DIRECTIONS:
Nothing but a number should be given: how many lines of the records include "checkmark"?

AVAILABLE DATA:
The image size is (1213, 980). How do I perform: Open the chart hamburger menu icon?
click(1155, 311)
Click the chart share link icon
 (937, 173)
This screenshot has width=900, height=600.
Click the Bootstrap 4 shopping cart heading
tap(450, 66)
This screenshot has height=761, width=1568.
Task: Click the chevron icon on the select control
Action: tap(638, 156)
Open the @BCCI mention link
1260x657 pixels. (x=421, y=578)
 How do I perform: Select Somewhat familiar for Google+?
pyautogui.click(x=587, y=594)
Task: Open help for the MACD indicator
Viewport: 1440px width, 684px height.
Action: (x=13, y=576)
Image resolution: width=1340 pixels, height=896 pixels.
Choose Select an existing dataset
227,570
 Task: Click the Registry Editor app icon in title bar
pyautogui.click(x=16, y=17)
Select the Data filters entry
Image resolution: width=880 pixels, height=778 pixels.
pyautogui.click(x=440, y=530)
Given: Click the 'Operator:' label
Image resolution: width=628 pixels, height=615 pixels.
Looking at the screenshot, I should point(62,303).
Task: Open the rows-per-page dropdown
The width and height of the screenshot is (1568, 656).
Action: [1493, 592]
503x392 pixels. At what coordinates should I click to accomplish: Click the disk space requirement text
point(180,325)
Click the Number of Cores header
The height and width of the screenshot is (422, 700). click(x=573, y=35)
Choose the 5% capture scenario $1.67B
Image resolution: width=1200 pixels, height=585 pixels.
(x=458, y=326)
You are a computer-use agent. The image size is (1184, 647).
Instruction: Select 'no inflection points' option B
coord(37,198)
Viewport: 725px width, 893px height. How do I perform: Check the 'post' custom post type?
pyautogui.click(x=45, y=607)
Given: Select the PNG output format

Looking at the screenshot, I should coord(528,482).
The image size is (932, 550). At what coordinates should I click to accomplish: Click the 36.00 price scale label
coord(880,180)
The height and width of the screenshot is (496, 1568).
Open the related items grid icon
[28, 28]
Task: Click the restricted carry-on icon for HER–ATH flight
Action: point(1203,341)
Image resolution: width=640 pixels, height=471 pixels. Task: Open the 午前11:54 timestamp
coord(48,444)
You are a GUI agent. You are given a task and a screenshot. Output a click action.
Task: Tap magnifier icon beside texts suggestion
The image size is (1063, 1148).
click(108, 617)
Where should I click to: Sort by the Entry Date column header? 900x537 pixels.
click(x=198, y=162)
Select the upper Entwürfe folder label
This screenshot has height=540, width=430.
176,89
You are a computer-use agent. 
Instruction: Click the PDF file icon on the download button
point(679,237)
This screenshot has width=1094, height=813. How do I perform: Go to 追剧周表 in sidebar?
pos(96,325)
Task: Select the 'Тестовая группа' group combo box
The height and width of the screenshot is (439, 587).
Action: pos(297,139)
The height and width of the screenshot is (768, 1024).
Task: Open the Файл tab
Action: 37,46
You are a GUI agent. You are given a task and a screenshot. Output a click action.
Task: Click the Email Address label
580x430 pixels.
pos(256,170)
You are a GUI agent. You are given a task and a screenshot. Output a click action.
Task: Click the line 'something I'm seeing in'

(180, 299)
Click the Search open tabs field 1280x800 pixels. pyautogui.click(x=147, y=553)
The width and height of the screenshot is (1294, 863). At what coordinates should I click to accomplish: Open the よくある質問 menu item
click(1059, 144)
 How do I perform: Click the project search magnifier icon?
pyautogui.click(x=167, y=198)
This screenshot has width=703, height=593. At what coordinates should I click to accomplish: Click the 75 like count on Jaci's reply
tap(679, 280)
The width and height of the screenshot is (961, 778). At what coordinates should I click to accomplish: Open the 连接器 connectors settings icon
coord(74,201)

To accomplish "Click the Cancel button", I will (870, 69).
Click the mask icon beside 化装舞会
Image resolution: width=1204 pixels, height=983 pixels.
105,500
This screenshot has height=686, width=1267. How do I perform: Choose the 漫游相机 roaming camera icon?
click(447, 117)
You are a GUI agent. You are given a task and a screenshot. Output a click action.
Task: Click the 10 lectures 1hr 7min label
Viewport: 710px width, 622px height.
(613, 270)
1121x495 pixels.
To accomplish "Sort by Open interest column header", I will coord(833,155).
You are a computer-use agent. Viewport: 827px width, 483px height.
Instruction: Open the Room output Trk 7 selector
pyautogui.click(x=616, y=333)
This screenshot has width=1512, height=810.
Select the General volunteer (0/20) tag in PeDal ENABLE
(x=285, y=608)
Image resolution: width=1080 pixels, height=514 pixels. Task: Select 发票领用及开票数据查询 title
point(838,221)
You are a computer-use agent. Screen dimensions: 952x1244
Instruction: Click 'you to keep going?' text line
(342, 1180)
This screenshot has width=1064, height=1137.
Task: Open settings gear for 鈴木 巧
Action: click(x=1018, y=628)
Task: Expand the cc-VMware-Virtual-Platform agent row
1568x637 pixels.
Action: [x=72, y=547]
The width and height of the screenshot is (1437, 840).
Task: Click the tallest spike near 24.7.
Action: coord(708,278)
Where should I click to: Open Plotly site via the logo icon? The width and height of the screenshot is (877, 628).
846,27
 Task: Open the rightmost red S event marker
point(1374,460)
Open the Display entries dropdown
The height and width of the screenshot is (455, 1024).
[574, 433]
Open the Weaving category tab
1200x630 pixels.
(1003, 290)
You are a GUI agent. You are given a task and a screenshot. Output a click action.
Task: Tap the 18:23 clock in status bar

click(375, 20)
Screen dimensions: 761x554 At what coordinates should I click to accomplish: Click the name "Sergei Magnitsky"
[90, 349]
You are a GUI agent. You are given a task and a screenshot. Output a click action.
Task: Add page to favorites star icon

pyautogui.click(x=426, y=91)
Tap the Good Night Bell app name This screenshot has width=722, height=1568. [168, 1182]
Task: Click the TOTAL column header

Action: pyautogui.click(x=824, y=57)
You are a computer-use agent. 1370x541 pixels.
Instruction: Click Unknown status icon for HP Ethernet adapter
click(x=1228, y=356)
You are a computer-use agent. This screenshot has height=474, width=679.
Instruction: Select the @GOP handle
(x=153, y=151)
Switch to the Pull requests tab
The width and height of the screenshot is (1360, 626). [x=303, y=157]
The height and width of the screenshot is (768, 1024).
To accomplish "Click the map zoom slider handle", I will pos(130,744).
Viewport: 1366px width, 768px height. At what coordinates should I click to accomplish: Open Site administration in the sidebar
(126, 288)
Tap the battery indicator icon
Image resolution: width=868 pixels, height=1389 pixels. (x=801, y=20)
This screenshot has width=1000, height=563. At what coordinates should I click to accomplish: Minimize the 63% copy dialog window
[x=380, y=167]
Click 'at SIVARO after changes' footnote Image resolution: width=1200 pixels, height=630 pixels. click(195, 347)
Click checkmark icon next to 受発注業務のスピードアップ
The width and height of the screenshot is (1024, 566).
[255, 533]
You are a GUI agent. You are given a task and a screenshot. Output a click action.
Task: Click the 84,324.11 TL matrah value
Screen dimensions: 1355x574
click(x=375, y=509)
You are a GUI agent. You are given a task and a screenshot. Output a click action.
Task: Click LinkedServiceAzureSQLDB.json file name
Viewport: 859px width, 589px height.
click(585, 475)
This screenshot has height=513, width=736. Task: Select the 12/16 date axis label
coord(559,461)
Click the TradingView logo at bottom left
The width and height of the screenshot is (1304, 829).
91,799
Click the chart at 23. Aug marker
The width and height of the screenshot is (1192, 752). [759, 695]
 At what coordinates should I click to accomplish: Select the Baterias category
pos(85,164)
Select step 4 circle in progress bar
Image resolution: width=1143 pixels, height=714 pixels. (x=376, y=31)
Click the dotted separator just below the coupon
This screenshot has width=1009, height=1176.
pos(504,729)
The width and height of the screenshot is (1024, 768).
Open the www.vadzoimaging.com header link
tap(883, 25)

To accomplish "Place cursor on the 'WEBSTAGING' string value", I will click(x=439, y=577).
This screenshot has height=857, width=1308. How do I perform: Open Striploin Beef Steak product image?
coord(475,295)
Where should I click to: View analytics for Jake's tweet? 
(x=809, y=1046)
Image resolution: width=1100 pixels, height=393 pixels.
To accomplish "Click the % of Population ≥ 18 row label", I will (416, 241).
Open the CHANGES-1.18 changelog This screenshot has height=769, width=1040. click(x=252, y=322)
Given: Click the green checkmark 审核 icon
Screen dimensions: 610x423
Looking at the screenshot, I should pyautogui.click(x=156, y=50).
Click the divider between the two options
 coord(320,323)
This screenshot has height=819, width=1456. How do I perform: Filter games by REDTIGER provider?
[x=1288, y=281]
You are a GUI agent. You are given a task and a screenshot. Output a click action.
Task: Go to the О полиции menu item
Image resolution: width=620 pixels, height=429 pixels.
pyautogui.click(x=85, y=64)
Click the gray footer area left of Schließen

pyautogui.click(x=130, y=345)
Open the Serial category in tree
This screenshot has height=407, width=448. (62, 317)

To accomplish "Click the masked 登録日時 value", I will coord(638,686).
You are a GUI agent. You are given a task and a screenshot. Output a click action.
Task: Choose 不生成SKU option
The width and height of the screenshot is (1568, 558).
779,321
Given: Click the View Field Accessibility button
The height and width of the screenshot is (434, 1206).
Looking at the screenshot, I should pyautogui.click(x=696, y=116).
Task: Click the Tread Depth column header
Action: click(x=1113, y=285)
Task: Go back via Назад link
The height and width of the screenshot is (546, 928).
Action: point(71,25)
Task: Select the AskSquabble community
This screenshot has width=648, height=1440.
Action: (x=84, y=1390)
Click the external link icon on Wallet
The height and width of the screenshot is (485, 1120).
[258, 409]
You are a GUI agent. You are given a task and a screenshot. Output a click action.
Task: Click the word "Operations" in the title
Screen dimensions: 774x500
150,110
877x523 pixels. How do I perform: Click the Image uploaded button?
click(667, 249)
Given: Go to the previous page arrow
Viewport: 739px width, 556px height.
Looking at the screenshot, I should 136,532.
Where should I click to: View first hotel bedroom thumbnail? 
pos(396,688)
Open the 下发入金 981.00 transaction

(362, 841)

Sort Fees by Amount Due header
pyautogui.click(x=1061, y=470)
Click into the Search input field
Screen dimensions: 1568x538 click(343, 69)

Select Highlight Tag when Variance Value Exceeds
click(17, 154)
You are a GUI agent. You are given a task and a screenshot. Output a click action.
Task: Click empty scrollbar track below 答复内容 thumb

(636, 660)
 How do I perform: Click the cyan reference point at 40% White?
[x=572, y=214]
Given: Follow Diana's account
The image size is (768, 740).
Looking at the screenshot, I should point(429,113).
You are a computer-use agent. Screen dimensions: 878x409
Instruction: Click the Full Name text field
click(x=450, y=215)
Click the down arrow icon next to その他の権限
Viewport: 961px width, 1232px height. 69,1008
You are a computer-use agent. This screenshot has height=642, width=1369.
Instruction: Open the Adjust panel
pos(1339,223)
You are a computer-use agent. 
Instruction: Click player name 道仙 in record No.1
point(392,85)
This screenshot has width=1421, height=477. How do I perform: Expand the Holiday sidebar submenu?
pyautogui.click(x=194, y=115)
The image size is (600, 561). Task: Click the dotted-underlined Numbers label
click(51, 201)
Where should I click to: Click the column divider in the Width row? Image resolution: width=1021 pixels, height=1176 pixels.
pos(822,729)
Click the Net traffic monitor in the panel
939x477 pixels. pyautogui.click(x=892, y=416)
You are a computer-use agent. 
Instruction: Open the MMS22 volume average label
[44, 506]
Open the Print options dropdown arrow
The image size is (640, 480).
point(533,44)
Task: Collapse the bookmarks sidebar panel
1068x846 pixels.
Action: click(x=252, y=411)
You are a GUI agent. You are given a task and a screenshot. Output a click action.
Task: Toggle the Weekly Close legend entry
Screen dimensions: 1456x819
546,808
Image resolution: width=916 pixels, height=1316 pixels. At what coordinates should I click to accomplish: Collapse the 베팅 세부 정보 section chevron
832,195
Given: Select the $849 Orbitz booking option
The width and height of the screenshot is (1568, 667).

REPLY:
2